Überraschung bei den Arbeiten im Wellenbadbereich

Doch wer die klassischen Kacheln oder Folien und damit das türkisblaue Wasser gewöhnt ist, für den ist es zumindest erst einmal ein überraschender Anblick. Ganz verzichten müssen Traditionalisten auf diesen Anblick nicht. Im Wellenbad wird auch künftig wieder eine Folie dafür sorgen, dass das Wasser im Becken bleibt.
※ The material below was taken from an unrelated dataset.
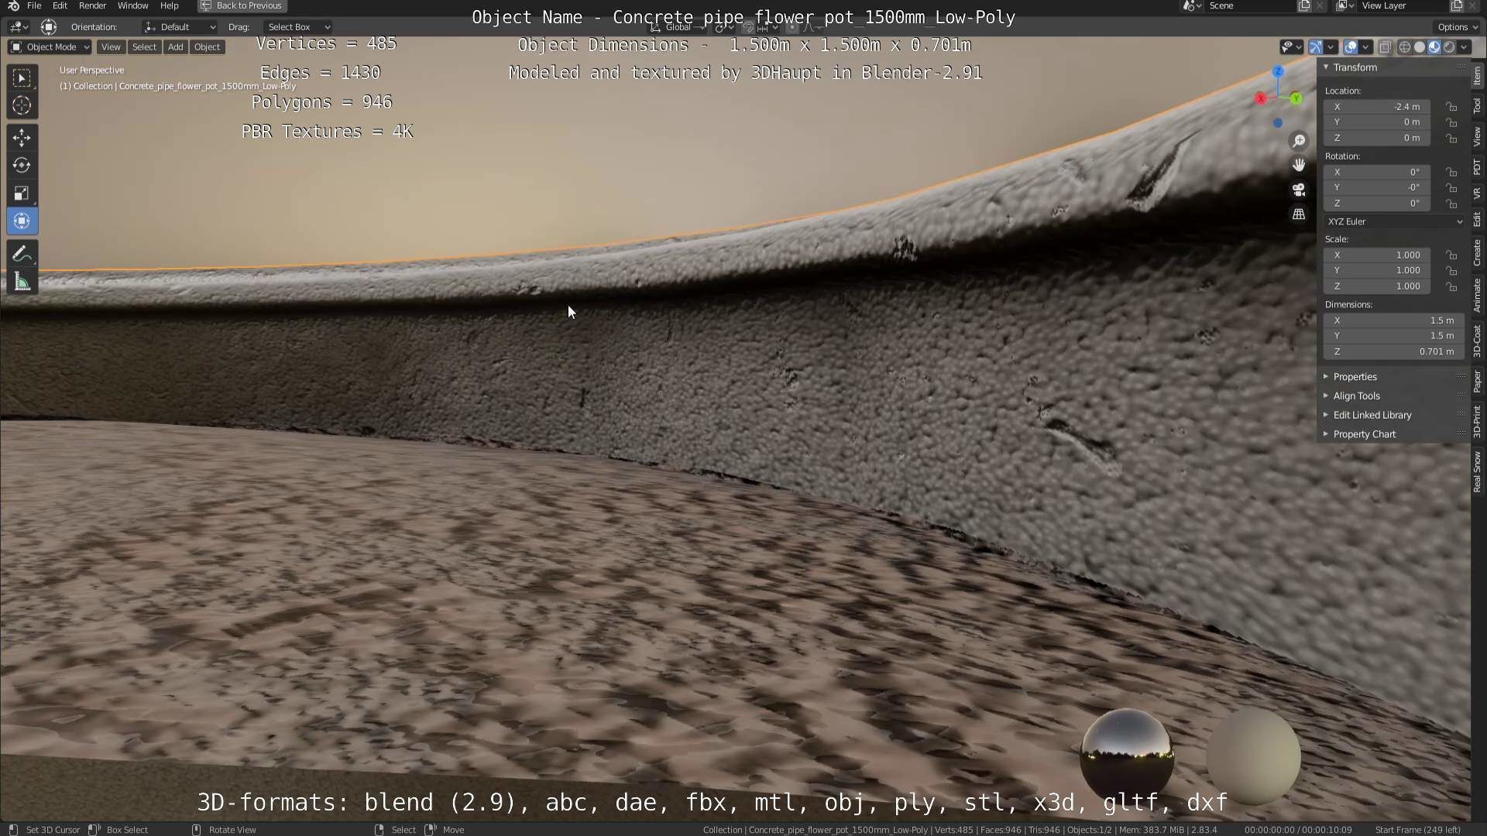
Task: Open the Options button in header
Action: (x=1457, y=27)
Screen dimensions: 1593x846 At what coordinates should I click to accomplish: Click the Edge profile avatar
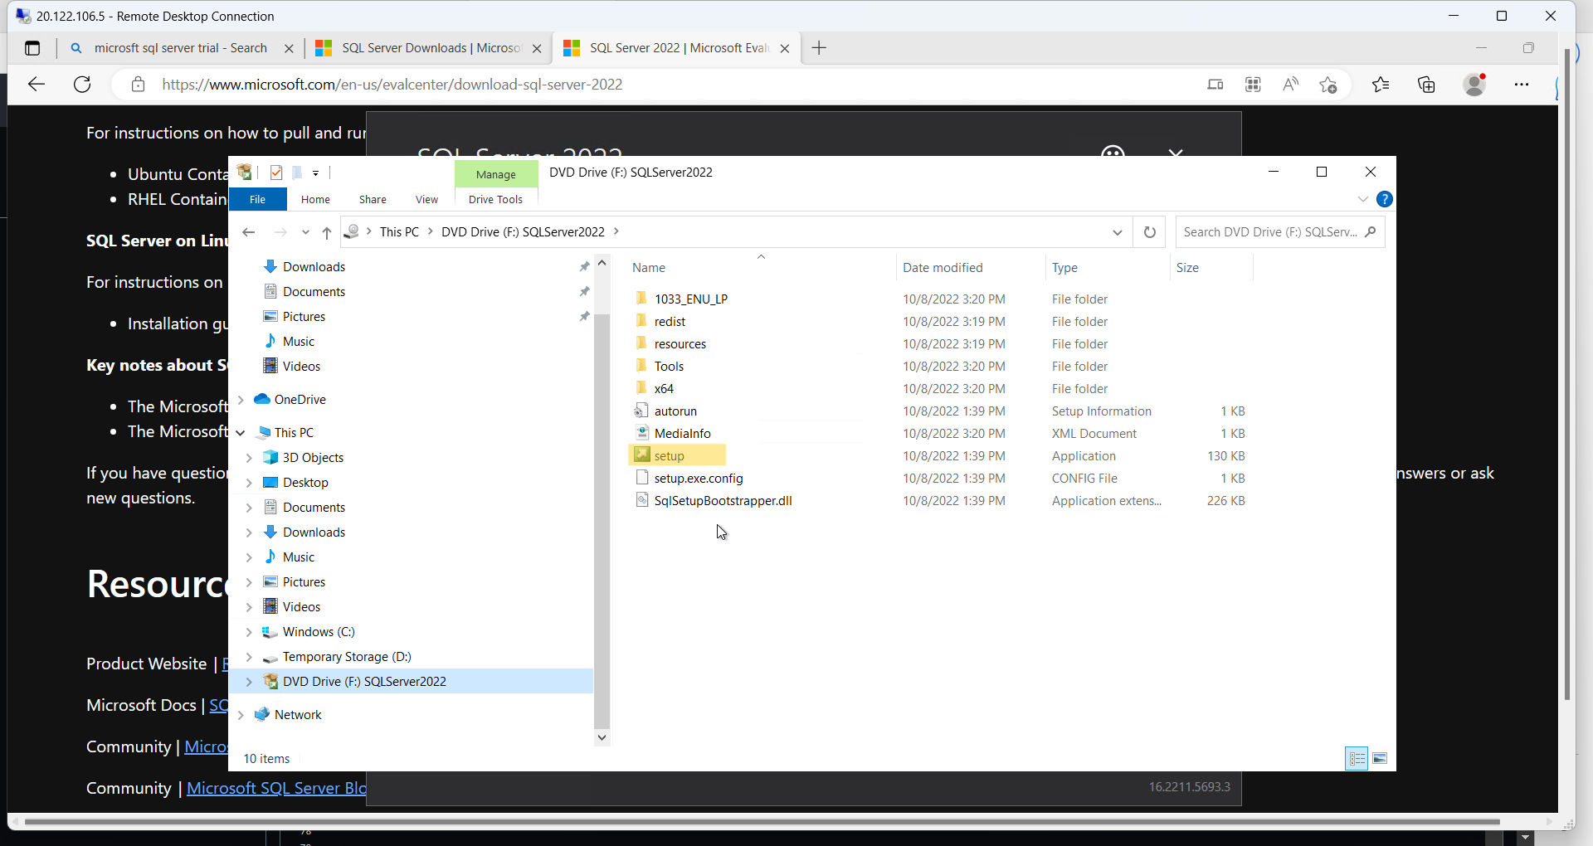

Doch aktuell bietet sich den Baustellenbesuchern noch ein faszinierender Anblick. Die alte Folie ist rausgerissen, das ganze große Becken liegt in seiner Betonpracht offen. Hier hätten die Arbeiter auch eine Überraschung erlebt, sagt Brüne. „Die allererste Folie ist damals noch im Becken festgenietet worden. Die Reste dieser alten Nieten mussten sorgfältig entfernt werden.“ Noch in diesem Monat wird die neue Folie ins Becken eingezogen, denn auch das Wellenbad soll vor der Frostperiode zum Teil befüllt werden.